Die letzten Kinder von Schewenborn
Die war nicht trübe von Asche wie die Fulda. Sie kommt ja aus dem Vogelsberg herunter und mündet erst ein paar Kilometer hinter Schewenborn in die Fulda. Sie hatte den verbrannten Fuldaer Raum nicht einmal gestreift. Anfangs wehrte sich die Mutter gegen dieses Flußwasser. Sie fürchtete, es könne verseucht sein. Sie schickte den Vater auf die Suche nach einer Quelle oder einem Brunnen. Er fragte Einheimische aus. Rings in den Wäldern gab es mehrere Quellen. Aber um sie zu erreichen, mußte man weit wandern. Und Brunnen? Die gab es in Schewenborn längst nicht mehr außer dem Brunnen im Burghof. Der war trocken.

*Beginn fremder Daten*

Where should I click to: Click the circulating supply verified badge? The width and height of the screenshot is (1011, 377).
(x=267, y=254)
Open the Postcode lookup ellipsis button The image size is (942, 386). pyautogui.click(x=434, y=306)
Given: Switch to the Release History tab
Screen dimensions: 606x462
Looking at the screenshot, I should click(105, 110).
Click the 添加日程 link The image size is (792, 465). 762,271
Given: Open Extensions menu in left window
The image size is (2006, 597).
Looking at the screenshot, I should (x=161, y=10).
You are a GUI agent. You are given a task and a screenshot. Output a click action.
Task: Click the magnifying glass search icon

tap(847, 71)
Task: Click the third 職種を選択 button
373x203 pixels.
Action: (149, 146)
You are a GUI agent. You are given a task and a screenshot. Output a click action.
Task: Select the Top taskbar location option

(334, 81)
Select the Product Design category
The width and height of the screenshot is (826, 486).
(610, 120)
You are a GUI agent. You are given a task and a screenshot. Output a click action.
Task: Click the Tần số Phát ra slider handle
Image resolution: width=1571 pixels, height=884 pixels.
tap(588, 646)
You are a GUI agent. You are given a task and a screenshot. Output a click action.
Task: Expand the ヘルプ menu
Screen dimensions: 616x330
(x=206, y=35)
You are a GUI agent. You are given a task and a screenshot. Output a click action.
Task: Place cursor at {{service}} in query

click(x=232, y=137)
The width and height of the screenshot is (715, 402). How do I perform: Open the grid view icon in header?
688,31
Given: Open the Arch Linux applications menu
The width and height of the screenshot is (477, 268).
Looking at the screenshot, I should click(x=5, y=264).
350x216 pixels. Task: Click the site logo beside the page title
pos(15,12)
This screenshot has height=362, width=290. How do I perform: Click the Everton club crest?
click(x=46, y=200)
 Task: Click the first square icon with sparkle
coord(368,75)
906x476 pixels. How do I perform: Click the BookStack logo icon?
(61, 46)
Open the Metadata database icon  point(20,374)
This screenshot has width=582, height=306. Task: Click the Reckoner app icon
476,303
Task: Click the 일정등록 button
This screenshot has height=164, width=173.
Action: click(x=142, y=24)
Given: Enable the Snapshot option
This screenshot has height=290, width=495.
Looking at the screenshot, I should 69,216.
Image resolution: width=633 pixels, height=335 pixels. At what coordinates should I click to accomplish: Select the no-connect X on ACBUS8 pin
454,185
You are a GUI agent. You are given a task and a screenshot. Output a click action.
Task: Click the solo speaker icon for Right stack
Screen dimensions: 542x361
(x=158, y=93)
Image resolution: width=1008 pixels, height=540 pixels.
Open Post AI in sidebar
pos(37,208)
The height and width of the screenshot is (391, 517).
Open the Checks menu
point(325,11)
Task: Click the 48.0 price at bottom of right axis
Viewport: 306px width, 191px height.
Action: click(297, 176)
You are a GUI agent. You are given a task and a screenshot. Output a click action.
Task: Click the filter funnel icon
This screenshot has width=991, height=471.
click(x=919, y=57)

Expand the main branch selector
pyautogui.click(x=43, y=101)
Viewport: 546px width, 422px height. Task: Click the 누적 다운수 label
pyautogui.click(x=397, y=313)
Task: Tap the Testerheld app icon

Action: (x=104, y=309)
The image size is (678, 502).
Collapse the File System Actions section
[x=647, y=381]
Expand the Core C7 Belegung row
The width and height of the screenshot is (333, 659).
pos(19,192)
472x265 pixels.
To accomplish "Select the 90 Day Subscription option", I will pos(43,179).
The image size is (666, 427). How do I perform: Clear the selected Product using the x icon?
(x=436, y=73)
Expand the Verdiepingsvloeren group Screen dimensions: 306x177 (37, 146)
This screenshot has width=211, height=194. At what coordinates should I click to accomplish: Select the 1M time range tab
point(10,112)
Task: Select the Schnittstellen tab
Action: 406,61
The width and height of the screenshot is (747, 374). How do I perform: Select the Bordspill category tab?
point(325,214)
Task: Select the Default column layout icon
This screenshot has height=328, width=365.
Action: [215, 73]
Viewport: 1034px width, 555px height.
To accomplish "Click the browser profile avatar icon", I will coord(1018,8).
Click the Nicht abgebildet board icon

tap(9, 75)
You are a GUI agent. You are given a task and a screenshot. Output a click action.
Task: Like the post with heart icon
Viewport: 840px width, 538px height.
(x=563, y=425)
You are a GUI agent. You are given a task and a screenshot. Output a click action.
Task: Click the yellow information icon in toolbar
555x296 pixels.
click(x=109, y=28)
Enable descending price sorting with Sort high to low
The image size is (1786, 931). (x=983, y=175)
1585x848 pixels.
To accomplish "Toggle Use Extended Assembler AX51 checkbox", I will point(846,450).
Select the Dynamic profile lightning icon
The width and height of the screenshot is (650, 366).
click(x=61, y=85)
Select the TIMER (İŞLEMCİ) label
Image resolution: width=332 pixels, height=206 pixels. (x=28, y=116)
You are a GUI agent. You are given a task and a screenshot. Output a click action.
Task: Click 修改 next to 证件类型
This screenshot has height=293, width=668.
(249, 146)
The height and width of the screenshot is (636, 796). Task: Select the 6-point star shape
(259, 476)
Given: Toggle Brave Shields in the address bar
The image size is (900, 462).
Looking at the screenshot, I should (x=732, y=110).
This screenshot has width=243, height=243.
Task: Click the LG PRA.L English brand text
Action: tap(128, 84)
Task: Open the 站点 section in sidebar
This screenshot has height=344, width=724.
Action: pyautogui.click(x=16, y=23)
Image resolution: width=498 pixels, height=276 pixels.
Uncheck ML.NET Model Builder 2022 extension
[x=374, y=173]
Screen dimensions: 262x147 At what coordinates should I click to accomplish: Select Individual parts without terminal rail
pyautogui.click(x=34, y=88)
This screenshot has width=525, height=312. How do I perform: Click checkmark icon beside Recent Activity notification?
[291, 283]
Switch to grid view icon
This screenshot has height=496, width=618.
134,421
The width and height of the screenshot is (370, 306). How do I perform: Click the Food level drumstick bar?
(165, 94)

»Wenn diese Gegend radioaktiv verseucht ist«, sagte der Vater, »dann ist es nicht nur das Wasser. Wir dürften weder diese Luft atmen noch diese Erde berühren. Aber wir haben es schon getan. Um ganz sicher vor der Verseuchung zu sein, hätten wir nicht hier sein dürfen. Entweder ist hier nichts passiert, dann können wir alles berühren, essen und trinken. Oder es ist hier längst alles verseucht, dann können wir auch in aller Ruhe berühren, essen und trinken, was uns umgibt. Denn dann ist es für eine Rettung längst zu spät.«
» Mußt du denn so pessimistisch daherreden?« fragte die Mutter gereizt und kochte das Wasser für die Küche trotzdem ab.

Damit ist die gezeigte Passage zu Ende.